• **TASK GOAL**:
Using the records below, quote only the span that opens with the line containing "This screenshot has width=698, height=480." and closes with the line containing "Click the CVV Code input", exactly and inclusively.

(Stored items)
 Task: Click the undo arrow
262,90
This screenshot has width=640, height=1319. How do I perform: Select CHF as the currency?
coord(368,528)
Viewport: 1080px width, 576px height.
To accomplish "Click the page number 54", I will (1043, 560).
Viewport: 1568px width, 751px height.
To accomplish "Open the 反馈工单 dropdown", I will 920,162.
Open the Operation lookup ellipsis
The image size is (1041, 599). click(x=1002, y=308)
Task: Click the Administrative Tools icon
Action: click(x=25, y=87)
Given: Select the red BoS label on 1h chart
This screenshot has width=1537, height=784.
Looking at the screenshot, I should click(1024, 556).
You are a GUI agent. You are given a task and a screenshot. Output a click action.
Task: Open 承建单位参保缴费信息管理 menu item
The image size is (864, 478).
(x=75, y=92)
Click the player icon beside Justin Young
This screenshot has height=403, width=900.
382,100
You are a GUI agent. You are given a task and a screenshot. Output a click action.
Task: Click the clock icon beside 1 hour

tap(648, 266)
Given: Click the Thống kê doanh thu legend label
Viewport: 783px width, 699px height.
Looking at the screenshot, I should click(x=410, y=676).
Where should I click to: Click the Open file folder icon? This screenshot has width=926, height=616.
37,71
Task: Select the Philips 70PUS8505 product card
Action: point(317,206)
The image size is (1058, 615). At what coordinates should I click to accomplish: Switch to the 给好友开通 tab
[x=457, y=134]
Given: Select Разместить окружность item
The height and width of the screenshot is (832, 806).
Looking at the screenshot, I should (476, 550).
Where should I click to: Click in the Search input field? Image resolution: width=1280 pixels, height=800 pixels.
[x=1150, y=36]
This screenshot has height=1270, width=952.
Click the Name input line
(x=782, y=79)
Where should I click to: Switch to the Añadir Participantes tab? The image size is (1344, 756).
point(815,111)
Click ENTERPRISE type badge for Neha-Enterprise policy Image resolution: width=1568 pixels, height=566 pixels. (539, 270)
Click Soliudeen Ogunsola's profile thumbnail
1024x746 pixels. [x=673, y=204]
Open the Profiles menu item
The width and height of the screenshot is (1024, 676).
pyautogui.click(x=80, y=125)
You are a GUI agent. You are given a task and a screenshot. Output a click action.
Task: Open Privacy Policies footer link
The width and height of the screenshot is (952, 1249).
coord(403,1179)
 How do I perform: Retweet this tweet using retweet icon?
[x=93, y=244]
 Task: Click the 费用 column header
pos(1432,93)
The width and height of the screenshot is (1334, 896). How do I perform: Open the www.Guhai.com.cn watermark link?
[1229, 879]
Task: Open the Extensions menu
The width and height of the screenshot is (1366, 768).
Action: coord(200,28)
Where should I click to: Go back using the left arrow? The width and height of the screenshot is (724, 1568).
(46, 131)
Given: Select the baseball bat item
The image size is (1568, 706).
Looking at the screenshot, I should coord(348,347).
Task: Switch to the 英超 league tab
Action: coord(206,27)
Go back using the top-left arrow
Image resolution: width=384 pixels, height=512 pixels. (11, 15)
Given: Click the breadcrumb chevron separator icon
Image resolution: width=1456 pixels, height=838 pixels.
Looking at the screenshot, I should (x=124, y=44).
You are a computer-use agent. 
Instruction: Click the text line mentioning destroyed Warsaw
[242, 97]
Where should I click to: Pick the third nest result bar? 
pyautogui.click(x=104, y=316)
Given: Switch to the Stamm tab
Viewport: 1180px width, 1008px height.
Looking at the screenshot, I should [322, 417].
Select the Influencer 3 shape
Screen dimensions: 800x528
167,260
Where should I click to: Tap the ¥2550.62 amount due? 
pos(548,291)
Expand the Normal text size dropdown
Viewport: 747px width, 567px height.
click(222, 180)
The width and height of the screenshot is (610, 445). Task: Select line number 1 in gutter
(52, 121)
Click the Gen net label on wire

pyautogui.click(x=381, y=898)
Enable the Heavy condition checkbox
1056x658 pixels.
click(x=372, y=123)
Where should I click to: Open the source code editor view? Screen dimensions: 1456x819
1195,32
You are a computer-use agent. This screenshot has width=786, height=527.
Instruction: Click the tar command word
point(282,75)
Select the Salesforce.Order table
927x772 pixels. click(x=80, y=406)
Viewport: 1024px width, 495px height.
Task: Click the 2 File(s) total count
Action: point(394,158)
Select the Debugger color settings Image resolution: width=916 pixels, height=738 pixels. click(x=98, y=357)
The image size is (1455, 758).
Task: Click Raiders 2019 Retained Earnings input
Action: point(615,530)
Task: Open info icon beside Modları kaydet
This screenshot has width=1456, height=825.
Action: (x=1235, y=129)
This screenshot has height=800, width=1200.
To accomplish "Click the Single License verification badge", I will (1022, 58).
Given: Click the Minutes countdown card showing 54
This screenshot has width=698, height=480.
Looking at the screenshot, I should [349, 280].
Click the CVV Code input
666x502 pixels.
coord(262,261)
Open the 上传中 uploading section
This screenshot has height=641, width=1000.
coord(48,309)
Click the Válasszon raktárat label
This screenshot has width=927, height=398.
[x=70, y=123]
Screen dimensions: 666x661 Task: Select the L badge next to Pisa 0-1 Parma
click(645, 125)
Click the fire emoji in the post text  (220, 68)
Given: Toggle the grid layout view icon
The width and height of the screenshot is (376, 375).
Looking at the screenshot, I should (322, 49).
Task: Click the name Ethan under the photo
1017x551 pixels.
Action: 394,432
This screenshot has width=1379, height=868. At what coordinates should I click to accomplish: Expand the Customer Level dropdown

• **COMPLETED TASK**:
This screenshot has width=698, height=480.
Looking at the screenshot, I should [349, 280].
Click the CVV Code input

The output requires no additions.